__Фрагмент текста__.

Лермонтов. Исследования и находки(издание 2013 года)
Шрифт:
Здесь стоял тот духан, возле которого офицер, передавший нам историю Бэлы, нанял шесть быков и нескольких осетин, чтобы втащить тележку на Кайшаурскую гору. На Кайшаурском подъеме и произошло его зпакомство с Максимом Максимычем. Отсюда начиналась самая трудная часть дороги, шедшей в ту пору прямо, без всяких зигзагов, к Крестовому перевалу, через каждые три километра подымая путешественника на высоту километра:
Но в 60-х годах дорогу продлили по ущелью Арагвы до селения Млета, а оттуда, взорвав могучие скалы, проложили зигзагообразный подъем, вьющийся, подобно серпантину, по склонам Гуд-горы до самой Крестовой. С тех пор старая дорога заброшена. По ней ходят только те мтиульцы, которые живут на Кайшаурском плато. Потеряв былое значение, станция Квешети еще в прошлом веке превратилась просто в селение Квешети.
На том месте, где в лермонтовские времена стоял духан, теперь находится просторный сельмаг. По случаю воскресного дня народу возле него было больше обычного; под окном стояла «Победа», и несколько оседланных лошадей дремали, привязанные к изгороди.
Выйдя из той машины, на которой приехал, я обратился к собравшимся с просьбой определить, что изображает лермонтовский рисунок.
Фотография пошла по рукам.
— Ананури, наверно, — сказали один.
— Не знаем, — сказали другие, — в наших местах такой крепости нет.
Перечислили друг другу окрестные башни — нет, не похожи.
Тогда молодая мтиулка — имя ее должно отныне войти в лермонтовскую литературу — Русудан Закаидзе, колхозница из селения Закаткари, попросила передать фотографию ей.
— Послушайте, что скажу, — обратилась она ко мне. — Возьмите хорошую лошадь и отправляйтесь к верховьям Арагвы. Там в осетинском ущелье Гуда найдете, что ищете.
Другие ей возразили:
— Куда ты хочешь послать его — там нет ни церкви, ни крепости. Давно все упало, одни камни лежат…
— Хорошо помню, еще в школе учила, — ответила Русудан Закаидзе, — что Лермонтов, когда почтил Пушкина стихотворением, к нам прибыл и погостил у нас. И это было сто лет назад с лишком. Может быть, когда он ездил к истокам реки, церковь и крепость стояли, а за это время упали и потому одни камни лежат.

[Сохранённые записи]
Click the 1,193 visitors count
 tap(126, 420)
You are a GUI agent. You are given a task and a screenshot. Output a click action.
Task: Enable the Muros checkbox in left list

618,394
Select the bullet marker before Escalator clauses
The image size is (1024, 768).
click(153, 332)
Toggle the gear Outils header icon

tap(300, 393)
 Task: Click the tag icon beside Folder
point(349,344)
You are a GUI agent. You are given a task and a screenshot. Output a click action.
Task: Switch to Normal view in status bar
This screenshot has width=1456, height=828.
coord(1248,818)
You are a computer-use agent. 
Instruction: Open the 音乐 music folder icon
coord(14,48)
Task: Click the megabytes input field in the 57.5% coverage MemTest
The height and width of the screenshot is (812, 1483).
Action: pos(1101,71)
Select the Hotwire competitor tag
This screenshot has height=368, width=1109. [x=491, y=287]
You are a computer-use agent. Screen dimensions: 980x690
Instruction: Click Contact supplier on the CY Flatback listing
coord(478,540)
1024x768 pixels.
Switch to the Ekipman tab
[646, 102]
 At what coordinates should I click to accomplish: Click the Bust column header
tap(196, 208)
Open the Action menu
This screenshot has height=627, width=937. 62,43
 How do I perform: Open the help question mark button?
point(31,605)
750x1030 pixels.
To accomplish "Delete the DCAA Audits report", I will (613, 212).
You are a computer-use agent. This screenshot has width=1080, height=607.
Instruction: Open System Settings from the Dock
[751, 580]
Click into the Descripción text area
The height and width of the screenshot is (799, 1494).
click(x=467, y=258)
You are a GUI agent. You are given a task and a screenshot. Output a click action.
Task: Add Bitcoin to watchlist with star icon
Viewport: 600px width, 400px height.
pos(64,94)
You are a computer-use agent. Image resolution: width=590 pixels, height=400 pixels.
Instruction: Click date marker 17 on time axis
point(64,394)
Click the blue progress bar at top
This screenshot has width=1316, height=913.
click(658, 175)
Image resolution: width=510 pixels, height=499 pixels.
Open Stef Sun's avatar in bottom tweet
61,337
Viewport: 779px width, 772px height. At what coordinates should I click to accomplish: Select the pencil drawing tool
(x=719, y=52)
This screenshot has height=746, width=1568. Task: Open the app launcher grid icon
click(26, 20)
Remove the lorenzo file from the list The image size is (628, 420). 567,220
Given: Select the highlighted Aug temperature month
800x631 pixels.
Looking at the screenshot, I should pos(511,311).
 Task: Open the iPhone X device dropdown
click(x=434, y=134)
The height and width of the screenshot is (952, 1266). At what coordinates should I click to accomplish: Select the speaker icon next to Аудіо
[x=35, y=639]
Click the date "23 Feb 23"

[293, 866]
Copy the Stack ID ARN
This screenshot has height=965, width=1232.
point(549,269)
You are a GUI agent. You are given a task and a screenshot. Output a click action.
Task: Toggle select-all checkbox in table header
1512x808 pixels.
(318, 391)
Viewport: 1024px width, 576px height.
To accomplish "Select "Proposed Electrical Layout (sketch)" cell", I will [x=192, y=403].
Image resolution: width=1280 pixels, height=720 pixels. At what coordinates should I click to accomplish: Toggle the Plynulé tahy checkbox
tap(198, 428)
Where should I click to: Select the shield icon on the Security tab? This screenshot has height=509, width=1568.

__Что нужно сделать__. Продолжите текст о поисках места с лермонтовского рисунка, начав сразу после его последнего предложения. Записи взяты из другого источника.

__Результат__.
— Камнями угостить его хочет, — зашумели ее оппоненты. — Не за этим приехал. А если камнями интересуется, зачем ему далеко ехать? Старая башня и там вон упала — в ущелье, и там — на горе. Туда пусть пойдет…
Я готов был последовать совету Русудан Закаидзе, но выяснилось, что нанимать лошадей и ехать в тот день в верховья Арагвы поздно.
Тогда я решил пройти пешком по старой дороге — подняться на Кайшаурскую гору и выйти на нынешнюю трассу через горные селения Закани и Кайшаури. Машина должна была ожидать меня возле селения Сетури. Я срезал бы по прямой километров десять. А от Сетури можно следовать машиной дальше — за перевал.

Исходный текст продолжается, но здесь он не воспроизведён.